Fai silenzio! Riflessioni sul libro del magistrato Marisa Vanzini «Fai silenzio ca parrasti assai»
Voglio affrontare l’analisi di un “silenzio grave”, non quello monastico della “regola di san Benedetto”, nemmeno il silenzio della “sacra liturgia”, quanto meno quello di chi aspira a raccogliersi nella propria cella interiore. L’eloquente titolo provocatorio del libro del magistrato Marisa Manzini, «Fai silenzio ca parrasti assai» (Soveria Mannelli 2018), raccoglie l’esperienza dei processi alla ‘ndrangheta, in particolare riporta che durante un dibattimento nell’aula giudiziaria un imputato si rivolge a lei intimandola di “stare zitta”.
Il silenzio è mafia, è ‘ndrangheta, è connivenza, è legittimazione al male. Oggi, in Calabria e nello specifico della Piana di Gioia Tauro esiste un “silenzio diffusivo” che potrebbe tradursi in “omertà”. È la traiettoria seguita dalla più potente organizzazione criminale per il rafforzamento del suo potere, a cui si aggiunge il “silenzio istituzionale”, sul degrado pubblico, sulla sanità, sulla disoccupazione giovanile.
Il libro della Manzini è frutto di una fitta rette di indagini e di processi e provocatoriamente l’autrice evidenzia il potere della ‘ndrangheta che condiziona il territorio calabrese in ogni settore della vita sociale. C’è un potere psicologico, economico, culturale dell’organizzazione mafiosa calabrese, che alimenta la “tragicità del calabrese”, nel noto motto “nulla può cambiare!”.
C’è dall’altra tuttavia il potere della parola contro il “silenzio”, che sta nella denuncia, nella ribellione, che spezza l’apparente calma contro la passività e la rassegnazione, atavico fatalismo calabrese. Quale è questo potere della parola? È il parlare della vita, in gergo biblico è la «parrhesia», il coraggio dato dallo Spirito Santo a parlare in nome della verità e del bene che esclude la calunnia, la diffamazione e la disinformazione
Il territorio calabrese nutre con il” silenzio” l’organizzazione criminale, gli offre consenso ad una “‘ndrangheta tentacolare” (Relazione del presidente della Corte d’Appello Luciano Gerardis) ed è favorita da una sottocultura, come l’esempio della corruzione, della complicità e dell’economia drogata dalle infiltrazioni della ‘ndrangheta.

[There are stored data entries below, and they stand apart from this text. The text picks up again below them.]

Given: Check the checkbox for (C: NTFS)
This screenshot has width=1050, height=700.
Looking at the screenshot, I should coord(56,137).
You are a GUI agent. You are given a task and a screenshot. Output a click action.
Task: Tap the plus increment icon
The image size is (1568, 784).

Ritornando al libro della Manzini, l’autrice in sei capitoli effettua un viaggio sul territorio aggiornando alcuni eventi drammatici dell’evoluzione della ‘ndrangheta di potenti famiglie accanto a storie di ribellione ben documentate. Assestamenti e cambiamenti delle ‘ndrine nel vibonese, alcune spinte secessioniste, le riconciliazioni, così la ‘ndrangheta si ricompatta e si evolve in uno scenario inquietante nel panorama criminale. È il volto di una mafia “imprenditrice” che ricorre all’utilizzo della violenza come l’autobomba a Limbadi, mandando messaggi molto chiari.
Infine l’autrice parla di sogno, di una rigenerazione possibile, di un rinnovamento già iniziato con alcuni uomini e donne.
Il libro ha una dedica specifica, i giovani, anzi è rivolto a loro che si aspettano tanto dalle istituzioni, per quelli che “rimangono” in Calabria e scommettono.
A partire dal coraggio di questo magistrato a rompere il “silenzio”, a guardare apertamente in faccia chi pretende di imporsi con la violenza, è possibile la pace in Calabria, la rinascita del territorio a corto di risorse che spezza tentativi di cambiamento.
Siamo entrati in periodo della storia senza precedenti, e la Manzini lascia un messaggio non solo per i giovani, a parlare, a vivere la libertà di parola, non ad onorare e lodare i potenti, ma di collaborare per il bene comune.